The free fall timescale is of order $(G\rho)^{-1/2}$, where $\rho$ is the density. Since the density is of order $10^{11-12}$ kg/m$^3$ in the electron-degenerate core at the point of collapse, this timescale is a second or less.
Since density increases inwards, the collapse timescale is shorter near the centre. Thus the collapse occurs inside-out.
The speed of collapse is of order the size of the core (a few thousand km) divided by the freefall timescale, so of order $10^4$ km/s.
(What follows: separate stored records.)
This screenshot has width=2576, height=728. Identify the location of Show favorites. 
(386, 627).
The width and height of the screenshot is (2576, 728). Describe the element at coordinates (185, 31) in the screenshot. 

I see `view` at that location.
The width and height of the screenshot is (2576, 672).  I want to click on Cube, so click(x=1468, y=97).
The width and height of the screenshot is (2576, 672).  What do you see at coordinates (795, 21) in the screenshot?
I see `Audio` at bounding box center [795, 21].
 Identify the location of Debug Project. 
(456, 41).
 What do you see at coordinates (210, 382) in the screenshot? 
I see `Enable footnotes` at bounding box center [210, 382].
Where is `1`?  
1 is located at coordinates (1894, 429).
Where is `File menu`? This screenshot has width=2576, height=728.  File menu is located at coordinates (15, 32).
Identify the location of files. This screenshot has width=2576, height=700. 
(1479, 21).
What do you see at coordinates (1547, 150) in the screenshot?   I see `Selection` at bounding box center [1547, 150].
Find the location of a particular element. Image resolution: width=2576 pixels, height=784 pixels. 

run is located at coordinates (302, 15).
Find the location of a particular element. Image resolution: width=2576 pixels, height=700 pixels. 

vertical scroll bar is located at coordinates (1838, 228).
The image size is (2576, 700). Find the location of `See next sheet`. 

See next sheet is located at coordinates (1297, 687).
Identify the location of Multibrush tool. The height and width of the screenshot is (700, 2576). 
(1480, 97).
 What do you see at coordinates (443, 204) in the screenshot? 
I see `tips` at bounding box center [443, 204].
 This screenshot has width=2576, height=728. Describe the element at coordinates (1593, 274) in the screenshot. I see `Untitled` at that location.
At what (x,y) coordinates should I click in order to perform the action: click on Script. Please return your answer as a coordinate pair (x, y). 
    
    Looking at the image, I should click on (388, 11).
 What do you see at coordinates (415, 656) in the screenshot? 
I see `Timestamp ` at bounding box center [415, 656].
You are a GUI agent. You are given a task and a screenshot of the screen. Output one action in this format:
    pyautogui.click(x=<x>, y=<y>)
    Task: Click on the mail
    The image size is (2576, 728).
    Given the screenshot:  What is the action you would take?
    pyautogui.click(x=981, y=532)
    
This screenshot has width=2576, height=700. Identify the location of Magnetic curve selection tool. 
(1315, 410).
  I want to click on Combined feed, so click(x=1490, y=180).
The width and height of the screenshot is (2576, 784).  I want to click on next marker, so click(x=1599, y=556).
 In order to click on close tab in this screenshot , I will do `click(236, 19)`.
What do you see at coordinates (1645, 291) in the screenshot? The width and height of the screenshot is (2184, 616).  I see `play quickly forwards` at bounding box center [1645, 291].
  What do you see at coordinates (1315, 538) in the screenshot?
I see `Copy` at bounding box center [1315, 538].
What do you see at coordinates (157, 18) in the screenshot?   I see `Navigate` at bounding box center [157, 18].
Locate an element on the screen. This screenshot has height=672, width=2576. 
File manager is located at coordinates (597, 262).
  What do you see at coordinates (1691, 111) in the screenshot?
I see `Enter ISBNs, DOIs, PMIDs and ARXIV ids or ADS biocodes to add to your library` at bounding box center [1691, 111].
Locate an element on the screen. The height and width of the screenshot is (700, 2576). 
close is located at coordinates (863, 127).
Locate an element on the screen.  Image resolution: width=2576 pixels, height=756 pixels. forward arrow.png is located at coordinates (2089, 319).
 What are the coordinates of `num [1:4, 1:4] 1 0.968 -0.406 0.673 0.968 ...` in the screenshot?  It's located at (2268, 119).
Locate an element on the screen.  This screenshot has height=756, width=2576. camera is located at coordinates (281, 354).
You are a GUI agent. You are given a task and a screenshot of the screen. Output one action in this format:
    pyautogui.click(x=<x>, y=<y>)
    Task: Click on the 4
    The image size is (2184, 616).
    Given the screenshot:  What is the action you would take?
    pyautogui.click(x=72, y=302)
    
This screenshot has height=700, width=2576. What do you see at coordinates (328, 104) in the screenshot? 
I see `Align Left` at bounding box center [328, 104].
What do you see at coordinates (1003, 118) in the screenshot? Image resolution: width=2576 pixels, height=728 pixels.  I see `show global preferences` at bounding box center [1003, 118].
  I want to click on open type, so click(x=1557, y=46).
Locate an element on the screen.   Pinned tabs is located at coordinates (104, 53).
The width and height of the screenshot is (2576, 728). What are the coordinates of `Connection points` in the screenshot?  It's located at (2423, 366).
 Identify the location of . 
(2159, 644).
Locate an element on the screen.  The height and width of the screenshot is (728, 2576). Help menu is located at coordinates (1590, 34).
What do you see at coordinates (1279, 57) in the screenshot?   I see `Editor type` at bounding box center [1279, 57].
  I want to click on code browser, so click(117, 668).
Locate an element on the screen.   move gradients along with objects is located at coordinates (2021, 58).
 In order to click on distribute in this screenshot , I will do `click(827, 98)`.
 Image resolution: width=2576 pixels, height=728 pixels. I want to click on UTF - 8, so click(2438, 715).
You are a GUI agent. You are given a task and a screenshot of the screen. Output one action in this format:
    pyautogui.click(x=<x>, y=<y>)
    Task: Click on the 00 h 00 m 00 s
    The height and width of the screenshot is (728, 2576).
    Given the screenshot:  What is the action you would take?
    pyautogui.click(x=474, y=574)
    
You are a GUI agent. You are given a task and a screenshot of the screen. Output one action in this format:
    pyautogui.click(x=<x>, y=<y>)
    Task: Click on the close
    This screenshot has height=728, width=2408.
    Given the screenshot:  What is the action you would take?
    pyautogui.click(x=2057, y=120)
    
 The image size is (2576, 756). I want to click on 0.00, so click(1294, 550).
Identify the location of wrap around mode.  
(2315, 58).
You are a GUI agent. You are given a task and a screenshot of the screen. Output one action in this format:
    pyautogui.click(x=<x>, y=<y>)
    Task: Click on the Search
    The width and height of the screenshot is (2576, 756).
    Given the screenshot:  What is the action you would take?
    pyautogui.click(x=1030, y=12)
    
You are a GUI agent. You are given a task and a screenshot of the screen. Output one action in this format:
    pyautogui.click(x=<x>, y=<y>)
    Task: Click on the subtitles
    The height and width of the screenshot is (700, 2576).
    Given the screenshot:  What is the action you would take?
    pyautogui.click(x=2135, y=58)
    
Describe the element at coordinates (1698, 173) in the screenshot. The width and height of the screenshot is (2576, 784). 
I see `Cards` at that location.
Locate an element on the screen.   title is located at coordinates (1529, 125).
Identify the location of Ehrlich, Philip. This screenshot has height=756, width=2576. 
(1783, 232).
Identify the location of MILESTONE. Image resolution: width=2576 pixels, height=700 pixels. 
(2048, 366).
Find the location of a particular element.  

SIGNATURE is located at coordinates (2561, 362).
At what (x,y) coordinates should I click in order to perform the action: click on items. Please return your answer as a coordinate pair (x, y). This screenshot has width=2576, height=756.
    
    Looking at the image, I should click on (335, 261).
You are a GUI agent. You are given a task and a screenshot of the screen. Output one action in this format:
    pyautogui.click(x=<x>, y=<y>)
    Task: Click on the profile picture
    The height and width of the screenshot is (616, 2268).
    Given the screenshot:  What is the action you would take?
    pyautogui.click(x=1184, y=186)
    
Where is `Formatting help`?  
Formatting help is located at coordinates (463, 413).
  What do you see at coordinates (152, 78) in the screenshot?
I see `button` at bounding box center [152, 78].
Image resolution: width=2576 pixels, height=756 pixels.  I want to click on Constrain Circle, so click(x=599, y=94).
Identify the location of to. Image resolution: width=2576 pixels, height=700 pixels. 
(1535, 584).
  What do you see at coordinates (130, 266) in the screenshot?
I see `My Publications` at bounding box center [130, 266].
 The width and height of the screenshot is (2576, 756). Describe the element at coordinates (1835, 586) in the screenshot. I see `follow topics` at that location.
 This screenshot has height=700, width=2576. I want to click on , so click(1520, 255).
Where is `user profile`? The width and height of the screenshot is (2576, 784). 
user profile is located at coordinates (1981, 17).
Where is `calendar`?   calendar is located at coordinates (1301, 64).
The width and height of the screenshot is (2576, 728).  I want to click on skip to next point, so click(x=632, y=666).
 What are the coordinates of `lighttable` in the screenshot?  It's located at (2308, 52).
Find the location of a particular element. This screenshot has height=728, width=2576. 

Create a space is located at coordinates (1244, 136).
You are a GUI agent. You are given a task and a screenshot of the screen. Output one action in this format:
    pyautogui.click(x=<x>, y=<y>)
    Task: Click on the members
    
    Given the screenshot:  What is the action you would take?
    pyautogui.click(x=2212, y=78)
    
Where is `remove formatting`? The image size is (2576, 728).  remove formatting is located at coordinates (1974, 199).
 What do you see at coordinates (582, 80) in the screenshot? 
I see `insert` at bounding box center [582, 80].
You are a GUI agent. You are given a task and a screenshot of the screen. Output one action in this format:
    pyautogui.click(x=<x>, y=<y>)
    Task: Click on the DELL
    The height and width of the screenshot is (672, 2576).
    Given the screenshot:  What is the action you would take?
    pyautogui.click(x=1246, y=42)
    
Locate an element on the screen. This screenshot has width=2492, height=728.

The core has a mass of $\sim 1$ solar mass, so the gravitational acceleration is of order $GM/r^2\sim 10^4$ km/s$^2$. i.e. the whole core accelerates to speeds of $10^4$ km/s in a second. This is the acceleration at the "edge" of the core at the beginning of the collapse; it will be higher towards the centre where the densities are larger and will increase as the collapse progresses because the same mass will be enclosed within a decreasing volume of smaller radius.
- 141,325
Core collapse speeds cannot in any case exceed the speed of light. Information about the collapse is transmitted between different portions of the core at the speed of sound within the core material. This is fast, but not c.